The Little Things

The following is an assignment I’ve submitted for a current class I’m taking. It was intended to read more as a blog post than academic writing, so I decided to actually post it to my neglected blog.

Fasting: going without

“Ok, God, give me something to sustain me!” I yelled sarcastically as I read a section from Richard Foster’s classic book, Celebration of Discipline. He wrote “Fasting reminds us that we are sustained ‘by every word that proceeds from the mouth of God. Food does not sustain us; God sustains us.”[1]

I was only about three hours into my fast.

I texted with my friend Yaakov throughout the day, as he was also fasting; it was Taanit Esther; I had chosen that day to fast because I knew I would get support from him.

Kelly: “I don’t know how you do this multiple times per year.”

Yaakov: “How bad is it?”

Kelly: “it hasn’t even been 3 hours since sunrise and I am getting hungry, cranky, and a little shaky.”

I went back and forth about whether or not I had to actually complete what I started. There are no rules I have to follow; this discipline is an experiment for me. I could adapt it any way I wanted. I could quit.

I am not a quitter.

Kelly: “what is the purpose behind fasting, other than God said so?”

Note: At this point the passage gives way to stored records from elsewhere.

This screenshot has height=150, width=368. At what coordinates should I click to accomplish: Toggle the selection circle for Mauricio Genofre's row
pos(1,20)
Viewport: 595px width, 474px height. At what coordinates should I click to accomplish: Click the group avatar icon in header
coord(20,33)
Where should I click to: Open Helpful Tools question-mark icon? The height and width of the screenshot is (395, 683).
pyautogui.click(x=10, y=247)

Yaakov: “Many times in scripture you find that when people are satisfied and things are going well that they forget about God. So fasting is a sign of self-affliction to help you remember to turn to God in contrition.”

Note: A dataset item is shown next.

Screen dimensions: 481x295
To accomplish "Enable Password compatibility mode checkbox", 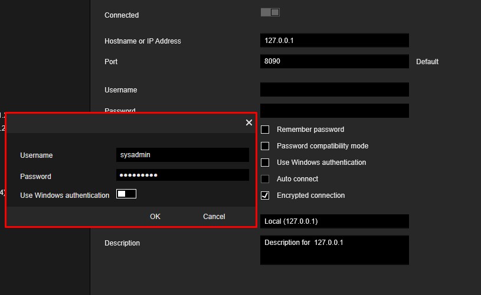I will pos(265,146).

“Dinner’s ready!” I announced to my husband and kids, and started dishing food onto my kids’ plates for them to take into the dining room. My husband got a plate and said, “I’m not really that hungry.” I gave him a LOOK. I hardly spoke during dinner. I stared at Greg’s plate of pasta and meatballs, watching him twist the fettucine around his fork. My older son noticed. “Why are you just staring at Dad’s plate? Why aren’t you eating?” I reminded him I was fasting today. He went on with his meal. I got up and made a sandwich to go since I had to take my son to basketball practice later, and my fast would end as the sun slipped from the sky at 6:52 p.m. The facility has a concession stand and asks people not to bring in outside food, but I wasn’t interested in concession stand food, nor in paying the exorbitant prices for it.

One hour to go.

Yaakov: bon apetite

Kelly: two minutes!!!

Kelly: mmmmmmmmmmm

I don’t think a roast beef and pepperjack cheese sandwich ever tasted so good, and I paid  $1.75 for a Twix candy bar.

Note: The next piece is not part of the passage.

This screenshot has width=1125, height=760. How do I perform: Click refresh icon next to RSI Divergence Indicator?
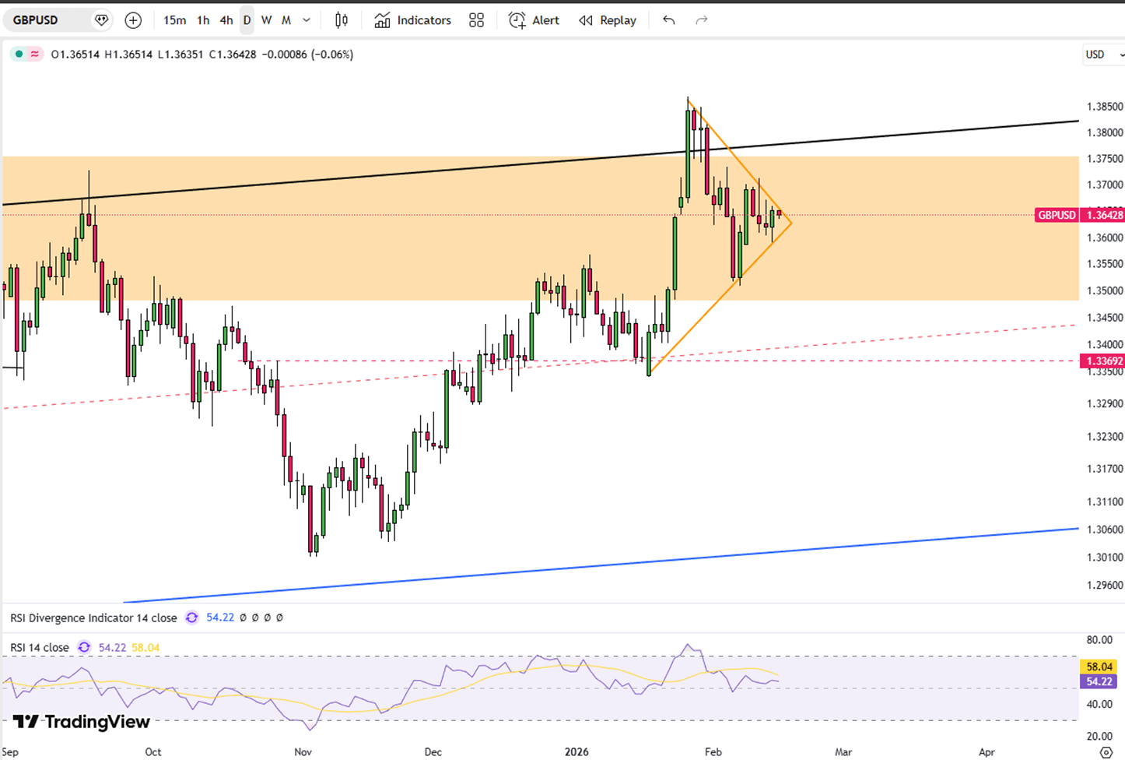[191, 618]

Gardening: lessons in death and life

When I discovered that gardening and running were the activities I had for number six, I felt a little deflated. At 42, I know full well that gardening is not a skill nor an interest I have, and I have absolutely, without a doubt, hated running since I was a child. Of the two, I prefer plants over running, and since it is not the optimal time to attempt to garden, I bought a bamboo plant because supposedly it is something that is easy to keep alive. I even bought it plant food.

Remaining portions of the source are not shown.